Four Big Toy Makers Agree To Pay Penalties, Cease Tracking of Children’s Online Use

toy-makersFour toy companies have just agree to pay nearly $1 million in fines because they have allowed third-party vendors to track the internet habits of children without the approval of their parents. This four companies included Hasbro and Mattel as well as Viacom and JumpStart, the latter two also agreeing to pay fined totaling $835,000.

This is the culmination of the two-year “Operation Child Tracker” probe which actually found the companies had violated the federal Children’s Online Privacy Protection Act.

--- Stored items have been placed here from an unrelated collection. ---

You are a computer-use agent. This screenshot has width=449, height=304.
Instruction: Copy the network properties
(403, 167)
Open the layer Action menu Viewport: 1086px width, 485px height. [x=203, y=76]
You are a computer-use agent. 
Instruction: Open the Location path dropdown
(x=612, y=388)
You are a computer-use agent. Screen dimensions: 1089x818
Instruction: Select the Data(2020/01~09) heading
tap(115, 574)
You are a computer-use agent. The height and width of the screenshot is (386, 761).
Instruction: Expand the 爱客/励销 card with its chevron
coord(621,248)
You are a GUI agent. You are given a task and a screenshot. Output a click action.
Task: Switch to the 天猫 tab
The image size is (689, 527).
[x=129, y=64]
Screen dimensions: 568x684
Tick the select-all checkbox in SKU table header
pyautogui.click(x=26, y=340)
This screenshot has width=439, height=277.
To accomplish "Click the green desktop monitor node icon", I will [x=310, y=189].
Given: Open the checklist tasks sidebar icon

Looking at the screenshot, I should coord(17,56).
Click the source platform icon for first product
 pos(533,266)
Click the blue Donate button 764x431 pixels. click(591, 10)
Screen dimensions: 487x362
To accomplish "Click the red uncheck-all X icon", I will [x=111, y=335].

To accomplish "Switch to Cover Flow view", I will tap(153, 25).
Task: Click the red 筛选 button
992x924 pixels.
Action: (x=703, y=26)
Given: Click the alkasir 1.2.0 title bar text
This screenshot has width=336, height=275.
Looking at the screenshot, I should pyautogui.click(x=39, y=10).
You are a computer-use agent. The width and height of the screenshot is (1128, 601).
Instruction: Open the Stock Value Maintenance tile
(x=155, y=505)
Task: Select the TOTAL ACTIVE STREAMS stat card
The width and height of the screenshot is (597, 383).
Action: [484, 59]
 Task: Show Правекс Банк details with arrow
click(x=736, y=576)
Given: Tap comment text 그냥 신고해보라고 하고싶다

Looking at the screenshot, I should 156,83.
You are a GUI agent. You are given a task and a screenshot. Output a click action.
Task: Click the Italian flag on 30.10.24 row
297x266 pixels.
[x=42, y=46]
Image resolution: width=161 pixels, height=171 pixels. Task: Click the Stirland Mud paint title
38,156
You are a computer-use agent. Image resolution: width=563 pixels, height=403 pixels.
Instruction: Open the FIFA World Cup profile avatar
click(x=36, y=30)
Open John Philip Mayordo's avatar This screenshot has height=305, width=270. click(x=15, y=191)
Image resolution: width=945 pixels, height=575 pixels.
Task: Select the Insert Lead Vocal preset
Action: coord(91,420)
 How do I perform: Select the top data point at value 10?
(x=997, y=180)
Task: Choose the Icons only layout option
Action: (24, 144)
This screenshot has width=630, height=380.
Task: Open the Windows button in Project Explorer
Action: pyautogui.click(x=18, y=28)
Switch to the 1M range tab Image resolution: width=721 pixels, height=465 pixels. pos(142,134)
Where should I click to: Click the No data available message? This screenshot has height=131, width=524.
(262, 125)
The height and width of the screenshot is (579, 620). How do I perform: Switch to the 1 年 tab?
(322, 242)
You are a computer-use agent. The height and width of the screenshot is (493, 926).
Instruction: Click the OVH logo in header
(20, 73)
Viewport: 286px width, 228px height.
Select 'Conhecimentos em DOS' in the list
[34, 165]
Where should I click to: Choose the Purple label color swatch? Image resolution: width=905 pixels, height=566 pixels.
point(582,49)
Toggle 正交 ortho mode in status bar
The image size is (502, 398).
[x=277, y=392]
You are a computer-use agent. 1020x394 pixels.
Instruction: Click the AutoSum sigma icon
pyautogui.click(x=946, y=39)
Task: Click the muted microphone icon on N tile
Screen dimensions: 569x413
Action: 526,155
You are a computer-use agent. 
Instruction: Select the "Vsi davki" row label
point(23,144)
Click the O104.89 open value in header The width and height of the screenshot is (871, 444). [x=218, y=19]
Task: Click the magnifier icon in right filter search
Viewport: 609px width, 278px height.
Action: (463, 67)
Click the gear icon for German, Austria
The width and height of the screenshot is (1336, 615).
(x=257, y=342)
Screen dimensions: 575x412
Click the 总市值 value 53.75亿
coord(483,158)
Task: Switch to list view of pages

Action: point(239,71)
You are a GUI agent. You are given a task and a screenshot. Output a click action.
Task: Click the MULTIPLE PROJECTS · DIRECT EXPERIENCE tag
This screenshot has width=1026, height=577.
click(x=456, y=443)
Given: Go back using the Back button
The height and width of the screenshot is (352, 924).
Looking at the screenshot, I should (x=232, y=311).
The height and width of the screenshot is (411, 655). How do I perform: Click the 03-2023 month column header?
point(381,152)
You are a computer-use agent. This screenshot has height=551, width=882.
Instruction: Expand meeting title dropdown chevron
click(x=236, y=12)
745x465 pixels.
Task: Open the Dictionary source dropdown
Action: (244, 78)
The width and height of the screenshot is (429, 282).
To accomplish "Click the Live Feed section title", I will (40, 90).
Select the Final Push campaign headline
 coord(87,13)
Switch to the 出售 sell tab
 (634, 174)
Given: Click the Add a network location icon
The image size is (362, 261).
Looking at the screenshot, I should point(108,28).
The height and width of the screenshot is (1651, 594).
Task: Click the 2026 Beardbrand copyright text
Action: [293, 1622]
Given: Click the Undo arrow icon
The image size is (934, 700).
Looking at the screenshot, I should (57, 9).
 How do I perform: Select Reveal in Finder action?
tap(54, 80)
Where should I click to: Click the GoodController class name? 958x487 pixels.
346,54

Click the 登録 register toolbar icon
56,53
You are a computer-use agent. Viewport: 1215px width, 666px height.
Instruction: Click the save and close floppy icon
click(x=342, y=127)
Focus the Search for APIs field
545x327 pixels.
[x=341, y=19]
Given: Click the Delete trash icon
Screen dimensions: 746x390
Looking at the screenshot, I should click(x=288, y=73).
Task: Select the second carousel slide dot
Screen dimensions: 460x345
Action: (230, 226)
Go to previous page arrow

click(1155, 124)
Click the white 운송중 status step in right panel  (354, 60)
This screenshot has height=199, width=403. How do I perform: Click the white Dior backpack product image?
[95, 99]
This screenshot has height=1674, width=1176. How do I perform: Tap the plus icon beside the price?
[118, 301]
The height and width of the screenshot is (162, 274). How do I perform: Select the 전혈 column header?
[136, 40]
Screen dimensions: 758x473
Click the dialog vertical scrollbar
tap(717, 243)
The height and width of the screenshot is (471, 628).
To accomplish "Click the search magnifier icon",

This act of Congress passed in 1998 with the intention of protecting children from the use of “behavioral” advertising.

Collectively, the four companies are behind some of the biggest toy brands in the industry today, names like: American Girl, Barbie, My Little Pony, and SpongeBob Squarepants.

In a written statement, New York Attorney General Eric Schneiderman comments, “Federal law demands that children are off-limits to the prying eyes of advertisers. Operation Child Tracker revealed that some of our nation’s biggest companies failed to protect kids’ privacy and shield them from illegal online tracking. My office remains committed to protecting children online and will continue our investigation to hold accountable those who violate the law by tracking children.”

Schneiderman goes on to say that the probe is the first of its kind in the US but relates to the way websites collect information and appropriate online advertisements. This includes, he says, browsing history and demographics which are used, of course, to tailor ads to users.

In response, Hasbro spokeswoman Julie Duffy reports that the Pawtucket, Rhode Island-based company has cooperated fully with the ongoing investigation and is presently committed to protecting its website audience’s privacy.

Duffy adds, “We will be more closely vetting and monitoring companies that work on our behalf. We are rolling out a new, stricter online privacy protection policy for our partners, and enacting new protocols and technology to scan our digital properties for any cookies, widgets or other applications that may violate our policy.”